WRITTEN PROBLEM —
Reproduce, without any change, everything from the line containing "Task: Click the search magnifier icon" down to the end of the items, with both ends included.

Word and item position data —
+===+

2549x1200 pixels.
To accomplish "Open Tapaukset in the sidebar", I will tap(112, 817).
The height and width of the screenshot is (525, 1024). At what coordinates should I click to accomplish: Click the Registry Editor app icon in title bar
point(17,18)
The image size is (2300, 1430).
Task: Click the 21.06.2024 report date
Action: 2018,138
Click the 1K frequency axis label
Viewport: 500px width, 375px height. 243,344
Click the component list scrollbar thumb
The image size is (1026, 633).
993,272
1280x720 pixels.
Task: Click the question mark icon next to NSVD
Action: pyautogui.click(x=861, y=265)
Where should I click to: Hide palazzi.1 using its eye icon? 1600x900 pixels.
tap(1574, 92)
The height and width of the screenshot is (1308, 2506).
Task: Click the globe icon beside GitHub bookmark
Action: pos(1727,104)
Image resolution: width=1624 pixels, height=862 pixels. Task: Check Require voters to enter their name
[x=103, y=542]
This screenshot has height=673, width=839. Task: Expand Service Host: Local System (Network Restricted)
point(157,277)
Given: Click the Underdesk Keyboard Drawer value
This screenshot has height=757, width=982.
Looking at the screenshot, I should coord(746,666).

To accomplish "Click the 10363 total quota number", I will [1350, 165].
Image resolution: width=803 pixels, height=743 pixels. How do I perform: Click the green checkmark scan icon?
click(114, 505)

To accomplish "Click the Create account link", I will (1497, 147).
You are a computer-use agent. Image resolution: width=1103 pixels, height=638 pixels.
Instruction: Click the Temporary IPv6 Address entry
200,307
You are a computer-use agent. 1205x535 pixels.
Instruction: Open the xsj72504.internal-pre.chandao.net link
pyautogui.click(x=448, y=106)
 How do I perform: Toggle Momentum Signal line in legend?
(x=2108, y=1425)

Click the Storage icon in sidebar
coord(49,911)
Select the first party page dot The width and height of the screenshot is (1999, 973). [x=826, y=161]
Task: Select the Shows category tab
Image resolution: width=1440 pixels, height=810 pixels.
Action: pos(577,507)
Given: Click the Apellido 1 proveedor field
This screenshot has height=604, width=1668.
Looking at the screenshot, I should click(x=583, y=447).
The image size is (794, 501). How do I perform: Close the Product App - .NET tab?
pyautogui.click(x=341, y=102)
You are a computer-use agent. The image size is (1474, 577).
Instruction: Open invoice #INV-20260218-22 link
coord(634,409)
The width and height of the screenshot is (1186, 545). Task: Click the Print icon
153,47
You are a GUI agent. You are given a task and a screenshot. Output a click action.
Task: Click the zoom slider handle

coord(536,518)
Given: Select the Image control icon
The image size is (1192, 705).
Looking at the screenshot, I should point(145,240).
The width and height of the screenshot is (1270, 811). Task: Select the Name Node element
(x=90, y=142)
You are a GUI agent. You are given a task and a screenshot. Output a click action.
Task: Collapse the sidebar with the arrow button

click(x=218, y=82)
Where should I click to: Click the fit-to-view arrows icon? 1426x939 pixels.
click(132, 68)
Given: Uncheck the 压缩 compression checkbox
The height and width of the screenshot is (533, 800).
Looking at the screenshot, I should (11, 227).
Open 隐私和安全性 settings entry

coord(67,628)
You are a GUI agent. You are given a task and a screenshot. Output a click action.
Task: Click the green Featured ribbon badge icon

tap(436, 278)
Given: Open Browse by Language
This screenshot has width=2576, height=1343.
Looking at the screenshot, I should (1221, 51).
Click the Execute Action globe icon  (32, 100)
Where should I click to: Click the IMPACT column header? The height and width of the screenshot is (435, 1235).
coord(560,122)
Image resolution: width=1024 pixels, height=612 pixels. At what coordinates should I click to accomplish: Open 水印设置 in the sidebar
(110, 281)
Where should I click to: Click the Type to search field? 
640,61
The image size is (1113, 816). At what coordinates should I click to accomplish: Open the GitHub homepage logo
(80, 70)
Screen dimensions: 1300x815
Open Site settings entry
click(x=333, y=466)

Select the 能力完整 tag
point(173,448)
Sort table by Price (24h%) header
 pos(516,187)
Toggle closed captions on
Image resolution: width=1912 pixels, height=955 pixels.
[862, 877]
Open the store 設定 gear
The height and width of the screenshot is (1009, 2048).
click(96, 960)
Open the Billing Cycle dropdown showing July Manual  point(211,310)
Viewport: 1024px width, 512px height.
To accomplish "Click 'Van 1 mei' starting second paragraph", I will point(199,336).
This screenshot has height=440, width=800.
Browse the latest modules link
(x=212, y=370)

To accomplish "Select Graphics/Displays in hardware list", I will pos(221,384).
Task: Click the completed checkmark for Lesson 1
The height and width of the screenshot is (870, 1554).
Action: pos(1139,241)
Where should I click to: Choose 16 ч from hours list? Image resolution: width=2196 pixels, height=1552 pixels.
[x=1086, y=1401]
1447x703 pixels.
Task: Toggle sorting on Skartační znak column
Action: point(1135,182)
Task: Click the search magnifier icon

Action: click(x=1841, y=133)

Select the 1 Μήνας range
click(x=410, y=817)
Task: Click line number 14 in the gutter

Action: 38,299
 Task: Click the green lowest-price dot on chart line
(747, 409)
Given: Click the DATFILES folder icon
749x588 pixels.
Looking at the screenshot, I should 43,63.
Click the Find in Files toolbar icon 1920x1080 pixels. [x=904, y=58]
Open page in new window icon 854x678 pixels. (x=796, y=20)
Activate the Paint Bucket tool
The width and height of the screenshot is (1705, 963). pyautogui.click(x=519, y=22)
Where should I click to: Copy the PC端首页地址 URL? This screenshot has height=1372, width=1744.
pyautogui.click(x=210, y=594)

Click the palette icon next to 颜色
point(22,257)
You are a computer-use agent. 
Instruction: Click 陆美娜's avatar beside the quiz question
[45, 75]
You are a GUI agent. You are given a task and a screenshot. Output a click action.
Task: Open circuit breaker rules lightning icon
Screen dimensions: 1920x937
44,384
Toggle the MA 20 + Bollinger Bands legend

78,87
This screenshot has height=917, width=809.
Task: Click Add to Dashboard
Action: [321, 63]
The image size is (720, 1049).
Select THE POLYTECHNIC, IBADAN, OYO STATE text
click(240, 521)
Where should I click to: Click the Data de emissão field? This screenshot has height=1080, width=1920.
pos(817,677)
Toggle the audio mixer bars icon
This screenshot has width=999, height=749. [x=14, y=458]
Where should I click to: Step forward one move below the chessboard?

+===+

SOLVED EXERCISE —
Task: Click the search magnifier icon

Action: click(x=1841, y=133)

Select the 1 Μήνας range
click(x=410, y=817)
Task: Click line number 14 in the gutter

Action: 38,299
 Task: Click the green lowest-price dot on chart line
(747, 409)
Given: Click the DATFILES folder icon
749x588 pixels.
Looking at the screenshot, I should 43,63.
Click the Find in Files toolbar icon 1920x1080 pixels. [x=904, y=58]
Open page in new window icon 854x678 pixels. (x=796, y=20)
Activate the Paint Bucket tool
The width and height of the screenshot is (1705, 963). pyautogui.click(x=519, y=22)
Where should I click to: Copy the PC端首页地址 URL? This screenshot has height=1372, width=1744.
pyautogui.click(x=210, y=594)

Click the palette icon next to 颜色
point(22,257)
You are a computer-use agent. 
Instruction: Click 陆美娜's avatar beside the quiz question
[45, 75]
You are a GUI agent. You are given a task and a screenshot. Output a click action.
Task: Open circuit breaker rules lightning icon
Screen dimensions: 1920x937
44,384
Toggle the MA 20 + Bollinger Bands legend

78,87
This screenshot has height=917, width=809.
Task: Click Add to Dashboard
Action: [321, 63]
The image size is (720, 1049).
Select THE POLYTECHNIC, IBADAN, OYO STATE text
click(240, 521)
Where should I click to: Click the Data de emissão field? This screenshot has height=1080, width=1920.
pos(817,677)
Toggle the audio mixer bars icon
This screenshot has width=999, height=749. [x=14, y=458]
Where should I click to: Step forward one move below the chessboard?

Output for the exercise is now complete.